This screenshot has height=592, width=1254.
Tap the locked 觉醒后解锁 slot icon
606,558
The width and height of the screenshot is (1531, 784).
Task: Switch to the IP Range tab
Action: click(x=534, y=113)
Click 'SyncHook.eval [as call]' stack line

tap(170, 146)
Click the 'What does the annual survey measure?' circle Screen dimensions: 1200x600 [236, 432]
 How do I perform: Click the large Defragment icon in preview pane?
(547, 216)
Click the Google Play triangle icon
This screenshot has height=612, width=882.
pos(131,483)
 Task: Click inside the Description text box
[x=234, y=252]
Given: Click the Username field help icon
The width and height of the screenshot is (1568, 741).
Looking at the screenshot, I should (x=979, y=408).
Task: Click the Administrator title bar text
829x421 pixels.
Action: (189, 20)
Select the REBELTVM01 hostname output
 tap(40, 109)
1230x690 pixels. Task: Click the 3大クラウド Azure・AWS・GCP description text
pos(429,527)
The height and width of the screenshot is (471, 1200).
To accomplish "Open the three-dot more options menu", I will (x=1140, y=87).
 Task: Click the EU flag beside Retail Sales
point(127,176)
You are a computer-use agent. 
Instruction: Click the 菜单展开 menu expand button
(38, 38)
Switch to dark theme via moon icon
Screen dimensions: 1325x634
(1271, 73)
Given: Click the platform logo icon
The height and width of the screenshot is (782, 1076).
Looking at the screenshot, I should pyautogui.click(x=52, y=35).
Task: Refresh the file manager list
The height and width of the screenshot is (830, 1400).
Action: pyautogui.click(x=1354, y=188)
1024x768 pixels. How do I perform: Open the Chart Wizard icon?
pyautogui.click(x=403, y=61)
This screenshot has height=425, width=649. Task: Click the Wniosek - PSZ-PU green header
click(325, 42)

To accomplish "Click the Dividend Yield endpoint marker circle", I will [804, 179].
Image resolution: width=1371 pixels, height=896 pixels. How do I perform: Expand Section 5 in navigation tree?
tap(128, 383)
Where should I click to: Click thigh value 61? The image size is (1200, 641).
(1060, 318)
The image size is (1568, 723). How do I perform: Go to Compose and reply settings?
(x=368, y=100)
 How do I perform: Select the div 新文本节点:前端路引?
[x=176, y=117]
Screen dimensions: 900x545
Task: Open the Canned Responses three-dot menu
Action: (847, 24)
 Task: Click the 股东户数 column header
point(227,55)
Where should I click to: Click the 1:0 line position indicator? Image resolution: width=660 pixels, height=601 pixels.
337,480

+===+

** What you have to do **
Which lines of the data contain the string "Given"? Copy each of them.

** Solution **
Given: Click the Username field help icon
Given: Click the platform logo icon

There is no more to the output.